Chesterfield is conjectured, from its name, to have been a Roman station. At the Norman survey (Domesday book) it was an insignificant place. The town received various privileges from King John, but was not incorporated till the reign of Elizabeth. Under the Municipal Corporations' Act, it is governed by four aldermen and twelve councillors, but is not divided into wards. The limits of the borough are co-extensive with the township. which is about four miles in circumference.
The town is lighted under an act passed in 1825. In and near the town there are silk, lace, and pipe manufactories, potteries, and iron foundries.
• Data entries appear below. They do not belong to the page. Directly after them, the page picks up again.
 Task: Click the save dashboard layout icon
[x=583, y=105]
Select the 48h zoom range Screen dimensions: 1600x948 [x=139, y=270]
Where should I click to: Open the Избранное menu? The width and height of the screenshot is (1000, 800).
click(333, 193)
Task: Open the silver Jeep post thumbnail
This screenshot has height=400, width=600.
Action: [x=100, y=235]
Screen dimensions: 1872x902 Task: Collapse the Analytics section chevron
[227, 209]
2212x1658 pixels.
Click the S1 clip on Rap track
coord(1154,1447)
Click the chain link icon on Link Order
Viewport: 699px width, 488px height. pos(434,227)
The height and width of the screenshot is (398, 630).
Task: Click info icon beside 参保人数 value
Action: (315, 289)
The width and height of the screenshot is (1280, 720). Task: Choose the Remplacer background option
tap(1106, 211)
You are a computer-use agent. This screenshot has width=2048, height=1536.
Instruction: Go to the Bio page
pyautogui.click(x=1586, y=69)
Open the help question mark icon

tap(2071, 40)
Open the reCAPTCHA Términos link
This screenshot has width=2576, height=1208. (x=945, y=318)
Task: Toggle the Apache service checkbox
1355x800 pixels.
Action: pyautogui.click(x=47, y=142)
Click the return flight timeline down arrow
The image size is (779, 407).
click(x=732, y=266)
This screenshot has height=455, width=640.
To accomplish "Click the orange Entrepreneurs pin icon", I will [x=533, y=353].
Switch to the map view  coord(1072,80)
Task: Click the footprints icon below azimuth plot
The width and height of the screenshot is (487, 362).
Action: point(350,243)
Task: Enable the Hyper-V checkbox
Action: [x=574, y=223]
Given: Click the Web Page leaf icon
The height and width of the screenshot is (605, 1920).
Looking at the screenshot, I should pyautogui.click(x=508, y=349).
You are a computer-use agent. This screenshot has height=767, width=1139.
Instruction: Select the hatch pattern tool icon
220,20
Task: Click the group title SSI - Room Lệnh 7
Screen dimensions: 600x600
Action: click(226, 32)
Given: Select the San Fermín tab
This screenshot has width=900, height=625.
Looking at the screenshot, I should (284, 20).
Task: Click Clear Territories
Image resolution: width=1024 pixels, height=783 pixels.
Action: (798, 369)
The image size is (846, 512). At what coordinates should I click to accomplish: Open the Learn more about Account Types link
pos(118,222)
Chesterfield Church, erected during the thirteenth century, is a beautiful and spacious edifice. The spire is remarkable from being crooked. This crookedness, which was supposed to be merely apparent, has been ascertained to be real, by actual measurement. The bulging out of a portion of the middle of the spire causes the ball on the summit to deviate from the perpendicular six feet towards the south, and four feet four inches towards the west. The spire is 230 feet high. Its crookedness may be the result of some accident (perhaps the effect of lightning) which is not recorded.
There were in 1835 twenty-six daily and Sunday schools in the town of Chesterfield. A grammar or free-school, founded in the reign of Elizabeth. and formerly well attended, has been closed since 1832. It was under the management of the corporation. There are various public and benevolent institutions, and a liteary and philosophical society in the town.
The Chesterfield Canal, which commences in the tideway of the Trent, after a course of forty-six miles, terminates at Chesterfield. This canal was planned by Brindley. It has sixty-five locks, and is carried through two tunnels, one of which is 2,850 yards long. The North Midland Railway, between Derby and Leeds, will be carried past Chesterfield.